## TASK DETAILS:
Turn this part of the data into a numbered list, leaving out blank lines: begin at the line that has "Image resolution: width=1896" and stop after the line that has "(x=539, y=30)".

:::

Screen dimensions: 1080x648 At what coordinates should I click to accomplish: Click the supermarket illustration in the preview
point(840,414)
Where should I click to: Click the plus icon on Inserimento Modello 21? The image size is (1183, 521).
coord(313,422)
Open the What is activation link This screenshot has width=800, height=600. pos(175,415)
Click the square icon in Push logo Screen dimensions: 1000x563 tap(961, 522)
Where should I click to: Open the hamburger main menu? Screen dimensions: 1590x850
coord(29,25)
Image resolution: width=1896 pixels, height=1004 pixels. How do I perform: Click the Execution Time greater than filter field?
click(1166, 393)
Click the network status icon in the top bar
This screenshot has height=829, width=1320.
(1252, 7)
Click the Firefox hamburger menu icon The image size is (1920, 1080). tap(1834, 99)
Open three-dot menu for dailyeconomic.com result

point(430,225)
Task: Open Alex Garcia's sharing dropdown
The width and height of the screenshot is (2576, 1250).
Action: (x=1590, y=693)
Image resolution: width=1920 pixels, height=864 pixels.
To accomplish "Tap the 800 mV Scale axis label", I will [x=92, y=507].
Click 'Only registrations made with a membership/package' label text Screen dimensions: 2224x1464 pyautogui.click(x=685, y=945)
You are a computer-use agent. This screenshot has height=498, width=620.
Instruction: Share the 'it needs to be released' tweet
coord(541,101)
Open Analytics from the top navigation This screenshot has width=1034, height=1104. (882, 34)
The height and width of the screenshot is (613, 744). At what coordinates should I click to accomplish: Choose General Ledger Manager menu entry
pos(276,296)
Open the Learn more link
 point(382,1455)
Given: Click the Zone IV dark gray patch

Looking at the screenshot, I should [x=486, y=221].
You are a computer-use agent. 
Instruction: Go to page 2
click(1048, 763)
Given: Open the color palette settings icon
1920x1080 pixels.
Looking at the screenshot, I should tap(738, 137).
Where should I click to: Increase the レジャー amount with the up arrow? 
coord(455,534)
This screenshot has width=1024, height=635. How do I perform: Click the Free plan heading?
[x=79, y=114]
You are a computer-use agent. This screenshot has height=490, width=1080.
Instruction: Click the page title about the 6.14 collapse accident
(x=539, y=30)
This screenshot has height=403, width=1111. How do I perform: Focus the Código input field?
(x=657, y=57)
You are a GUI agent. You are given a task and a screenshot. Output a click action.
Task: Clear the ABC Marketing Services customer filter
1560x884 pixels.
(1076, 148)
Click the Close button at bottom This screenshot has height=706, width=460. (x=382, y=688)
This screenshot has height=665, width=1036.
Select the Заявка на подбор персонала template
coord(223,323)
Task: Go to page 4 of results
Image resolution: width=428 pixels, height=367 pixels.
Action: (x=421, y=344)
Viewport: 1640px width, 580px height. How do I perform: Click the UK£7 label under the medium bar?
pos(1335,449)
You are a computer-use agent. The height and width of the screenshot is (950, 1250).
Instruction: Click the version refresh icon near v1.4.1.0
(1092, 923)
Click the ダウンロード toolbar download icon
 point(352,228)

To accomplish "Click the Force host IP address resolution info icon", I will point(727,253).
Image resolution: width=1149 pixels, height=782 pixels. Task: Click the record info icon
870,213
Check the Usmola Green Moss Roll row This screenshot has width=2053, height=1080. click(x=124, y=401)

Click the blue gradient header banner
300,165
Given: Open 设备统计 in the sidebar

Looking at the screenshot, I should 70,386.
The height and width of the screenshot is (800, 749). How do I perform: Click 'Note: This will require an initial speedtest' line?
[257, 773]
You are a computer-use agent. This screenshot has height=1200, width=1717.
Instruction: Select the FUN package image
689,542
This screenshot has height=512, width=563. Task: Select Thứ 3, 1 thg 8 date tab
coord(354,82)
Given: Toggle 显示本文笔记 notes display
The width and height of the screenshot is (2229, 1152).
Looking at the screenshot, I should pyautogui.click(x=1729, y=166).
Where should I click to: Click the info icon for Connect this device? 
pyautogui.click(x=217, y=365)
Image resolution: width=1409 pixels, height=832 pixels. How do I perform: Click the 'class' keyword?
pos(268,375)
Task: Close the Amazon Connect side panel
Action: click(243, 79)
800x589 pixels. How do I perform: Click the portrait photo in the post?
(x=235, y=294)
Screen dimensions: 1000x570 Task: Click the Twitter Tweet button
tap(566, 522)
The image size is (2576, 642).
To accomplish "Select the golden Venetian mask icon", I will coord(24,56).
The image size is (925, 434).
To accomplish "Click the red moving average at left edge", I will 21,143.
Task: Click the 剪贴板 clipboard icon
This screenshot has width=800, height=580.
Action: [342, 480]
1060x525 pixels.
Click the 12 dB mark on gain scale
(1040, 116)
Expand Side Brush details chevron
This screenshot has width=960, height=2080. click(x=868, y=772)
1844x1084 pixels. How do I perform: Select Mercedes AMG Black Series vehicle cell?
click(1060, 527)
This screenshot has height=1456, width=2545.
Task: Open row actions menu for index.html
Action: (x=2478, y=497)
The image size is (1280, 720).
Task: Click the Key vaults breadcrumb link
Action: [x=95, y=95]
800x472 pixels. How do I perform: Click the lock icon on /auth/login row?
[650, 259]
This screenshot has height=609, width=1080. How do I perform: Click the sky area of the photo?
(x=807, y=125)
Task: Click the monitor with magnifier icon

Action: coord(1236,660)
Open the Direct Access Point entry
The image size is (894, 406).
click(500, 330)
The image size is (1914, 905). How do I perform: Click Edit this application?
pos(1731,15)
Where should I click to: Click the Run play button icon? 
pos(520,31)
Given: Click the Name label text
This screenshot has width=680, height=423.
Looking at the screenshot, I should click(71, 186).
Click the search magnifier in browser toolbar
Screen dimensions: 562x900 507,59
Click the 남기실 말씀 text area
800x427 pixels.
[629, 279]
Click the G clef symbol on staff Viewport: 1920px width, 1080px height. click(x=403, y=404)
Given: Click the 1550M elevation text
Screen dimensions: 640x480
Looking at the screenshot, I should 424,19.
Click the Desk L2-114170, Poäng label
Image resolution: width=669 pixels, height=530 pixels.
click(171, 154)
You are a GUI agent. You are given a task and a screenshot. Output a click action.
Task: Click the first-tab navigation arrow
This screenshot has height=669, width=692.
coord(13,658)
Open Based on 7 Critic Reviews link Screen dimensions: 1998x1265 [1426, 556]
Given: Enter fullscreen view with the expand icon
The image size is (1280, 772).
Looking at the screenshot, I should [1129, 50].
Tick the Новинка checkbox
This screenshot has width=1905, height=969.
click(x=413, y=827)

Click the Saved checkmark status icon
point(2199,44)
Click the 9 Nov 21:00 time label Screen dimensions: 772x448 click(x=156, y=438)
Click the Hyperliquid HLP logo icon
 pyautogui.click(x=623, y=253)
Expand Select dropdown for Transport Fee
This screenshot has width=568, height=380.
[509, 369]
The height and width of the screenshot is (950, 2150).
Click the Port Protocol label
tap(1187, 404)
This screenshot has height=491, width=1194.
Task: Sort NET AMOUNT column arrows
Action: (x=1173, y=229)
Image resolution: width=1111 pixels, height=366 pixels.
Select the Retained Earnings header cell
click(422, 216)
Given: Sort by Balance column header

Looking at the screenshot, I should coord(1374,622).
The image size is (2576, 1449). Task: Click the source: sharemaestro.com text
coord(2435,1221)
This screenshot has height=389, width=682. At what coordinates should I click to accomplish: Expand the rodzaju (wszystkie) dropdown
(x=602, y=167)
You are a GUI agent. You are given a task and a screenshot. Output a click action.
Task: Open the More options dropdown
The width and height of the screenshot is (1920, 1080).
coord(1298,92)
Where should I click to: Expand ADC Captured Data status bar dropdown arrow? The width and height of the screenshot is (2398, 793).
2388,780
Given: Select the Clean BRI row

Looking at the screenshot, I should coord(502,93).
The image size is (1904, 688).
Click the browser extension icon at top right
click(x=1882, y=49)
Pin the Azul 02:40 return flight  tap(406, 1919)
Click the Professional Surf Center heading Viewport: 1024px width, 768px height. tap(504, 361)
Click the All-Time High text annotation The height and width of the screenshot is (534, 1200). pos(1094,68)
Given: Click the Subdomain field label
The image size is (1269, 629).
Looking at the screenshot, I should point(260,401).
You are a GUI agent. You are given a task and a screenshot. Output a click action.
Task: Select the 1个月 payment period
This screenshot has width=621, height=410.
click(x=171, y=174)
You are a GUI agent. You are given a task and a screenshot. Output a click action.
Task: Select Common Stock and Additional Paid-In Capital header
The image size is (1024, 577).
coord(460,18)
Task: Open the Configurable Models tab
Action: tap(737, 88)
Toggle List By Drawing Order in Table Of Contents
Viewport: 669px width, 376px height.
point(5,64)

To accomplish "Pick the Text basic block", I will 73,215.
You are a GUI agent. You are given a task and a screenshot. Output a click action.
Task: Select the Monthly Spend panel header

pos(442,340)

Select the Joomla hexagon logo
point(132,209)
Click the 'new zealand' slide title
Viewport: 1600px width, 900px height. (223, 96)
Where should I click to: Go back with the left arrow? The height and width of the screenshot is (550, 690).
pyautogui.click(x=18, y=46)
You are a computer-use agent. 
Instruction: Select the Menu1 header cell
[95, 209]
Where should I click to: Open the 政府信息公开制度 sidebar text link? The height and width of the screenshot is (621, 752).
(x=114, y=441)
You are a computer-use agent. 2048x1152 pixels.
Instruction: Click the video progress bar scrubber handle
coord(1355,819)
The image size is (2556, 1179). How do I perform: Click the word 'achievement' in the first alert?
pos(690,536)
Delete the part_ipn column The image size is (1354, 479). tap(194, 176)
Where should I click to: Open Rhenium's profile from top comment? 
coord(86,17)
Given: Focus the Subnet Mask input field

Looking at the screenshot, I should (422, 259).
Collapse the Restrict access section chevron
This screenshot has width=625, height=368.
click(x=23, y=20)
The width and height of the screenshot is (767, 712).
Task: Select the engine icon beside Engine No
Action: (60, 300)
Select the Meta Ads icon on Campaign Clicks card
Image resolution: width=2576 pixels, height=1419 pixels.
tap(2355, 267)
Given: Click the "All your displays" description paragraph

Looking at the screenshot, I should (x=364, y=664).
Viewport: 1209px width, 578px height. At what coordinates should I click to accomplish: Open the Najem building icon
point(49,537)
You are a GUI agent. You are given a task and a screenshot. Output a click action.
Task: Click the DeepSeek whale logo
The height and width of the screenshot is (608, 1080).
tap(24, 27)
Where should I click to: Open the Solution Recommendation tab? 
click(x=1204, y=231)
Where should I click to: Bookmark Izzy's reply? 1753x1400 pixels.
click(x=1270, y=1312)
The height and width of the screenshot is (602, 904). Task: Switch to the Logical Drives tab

:::

## EXERCISE SOLUTION:
1. Image resolution: width=1896 pixels, height=1004 pixels. How do I perform: Click the Execution Time greater than filter field?
2. click(1166, 393)
3. Click the network status icon in the top bar
4. This screenshot has height=829, width=1320.
5. (1252, 7)
6. Click the Firefox hamburger menu icon The image size is (1920, 1080). tap(1834, 99)
7. Open three-dot menu for dailyeconomic.com result
8. point(430,225)
9. Task: Open Alex Garcia's sharing dropdown
10. The width and height of the screenshot is (2576, 1250).
11. Action: (x=1590, y=693)
12. Image resolution: width=1920 pixels, height=864 pixels.
13. To accomplish "Tap the 800 mV Scale axis label", I will [x=92, y=507].
14. Click 'Only registrations made with a membership/package' label text Screen dimensions: 2224x1464 pyautogui.click(x=685, y=945)
15. You are a computer-use agent. This screenshot has height=498, width=620.
16. Instruction: Share the 'it needs to be released' tweet
17. coord(541,101)
18. Open Analytics from the top navigation This screenshot has width=1034, height=1104. (882, 34)
19. The height and width of the screenshot is (613, 744). At what coordinates should I click to accomplish: Choose General Ledger Manager menu entry
20. pos(276,296)
21. Open the Learn more link
22.  point(382,1455)
23. Given: Click the Zone IV dark gray patch
24. Looking at the screenshot, I should [x=486, y=221].
25. You are a computer-use agent. 
26. Instruction: Go to page 2
27. click(1048, 763)
28. Given: Open the color palette settings icon
29. 1920x1080 pixels.
30. Looking at the screenshot, I should tap(738, 137).
31. Where should I click to: Increase the レジャー amount with the up arrow? 
32. coord(455,534)
33. This screenshot has width=1024, height=635. How do I perform: Click the Free plan heading?
34. [x=79, y=114]
35. You are a computer-use agent. This screenshot has height=490, width=1080.
36. Instruction: Click the page title about the 6.14 collapse accident
37. (x=539, y=30)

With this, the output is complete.